Bu sayfa doğrulanmış
95
KÜRK MANTOLU MADONNA


  «Hadi gidelim!»
  Ona tâbi olarak yürümiye başladım. Kısa, fakat sü­ratli adımlar atıyordu. Nereye gideceğiz, diye sormaktan korkuyordum. İkimiz de konuşmuyorduk. Ben bu sükût­tan fevkalâde memnun olduğum halde, mutlaka bir şey­ler söylemek icabettiğini düşünerek, kendimi yiyordum Biraz evvel zihnimden birbiri arkasına geçen ve her biri mühim ve alâka verici olmakta diğerine taş çıkartan o güzel fikirlerden bir tanesi bile meydanda yoktu. Kendi­mi zorladıkça kafamın büsbütün boşalıp daha zavallı bir hale geldiğini ve beynimin zonk zonk vuran bir et parça­sından başka bir şey olmadığını hissediyordum. Yan göz­le baktığım zaman bendeki bu telâş ve heyecandan onda eser bulunmadığını gördüm. Siyah gözleri yere çevrilmiş, yüzünde taş gibi sağlam ve hareketsiz bir sükûn, dudaklarının kenarında tebessümü andıran o belli belirsiz kıvrıntı ile, yoluna devam ediyordu. Sol elini kolumun üzerine şöylece bırakıvermişti. Biraz kalkık duran şahadet par­mağı ilerideki bir noktayı işaret gibi mânalıydı.

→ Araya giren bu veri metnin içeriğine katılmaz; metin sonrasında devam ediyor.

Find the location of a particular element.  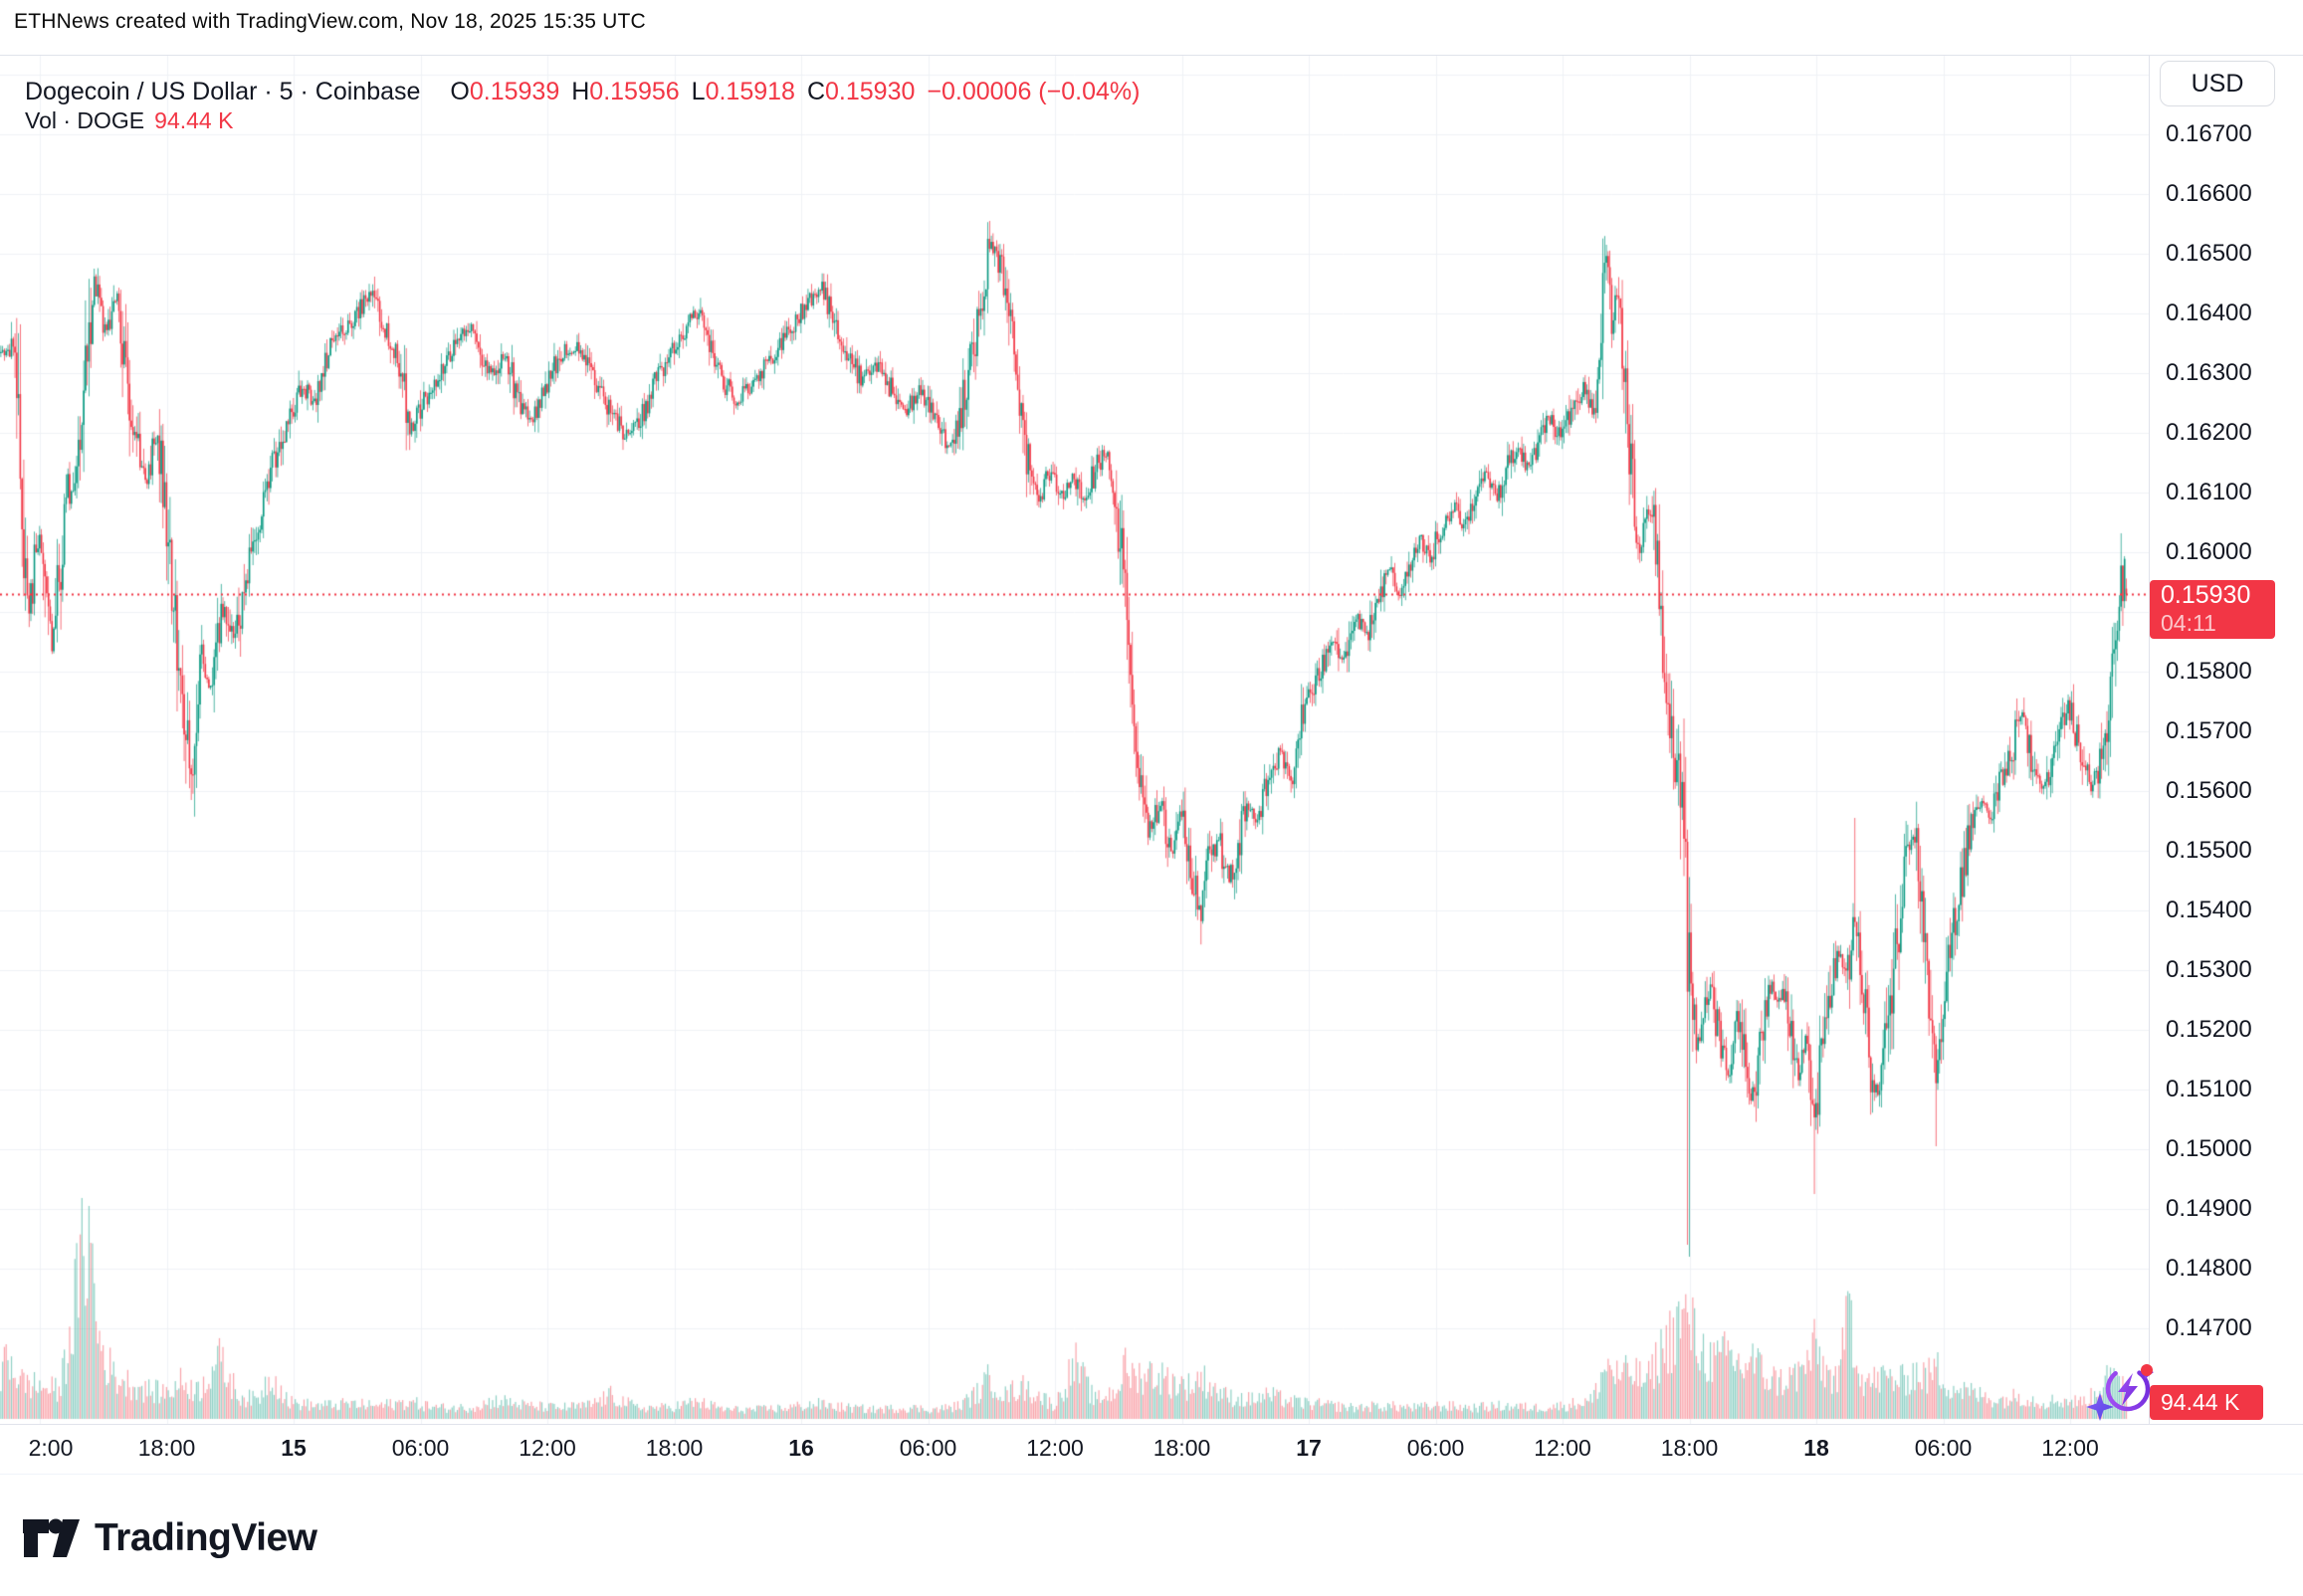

  Tekrar yüzüne baktığım zaman kalın ve biraz dağı­nık kaşlarını, bir şey düşünüyor gibi, kaldırmış olduğunu gördüm. Gözkapaklarının ince, mavi damarları belli olu­yordu. Siyah ve gür kirpikleri hafifçe titremekte idi ve bunların üzerinde minimini birkaç yağmur damlası par­lıyordu. Saçları da yer yer ıslanmıştı.
  Başını birdenbire bana çevirerek:
  «Neden bana bu kadar dikkatli bakıyorsunuz?» dedi.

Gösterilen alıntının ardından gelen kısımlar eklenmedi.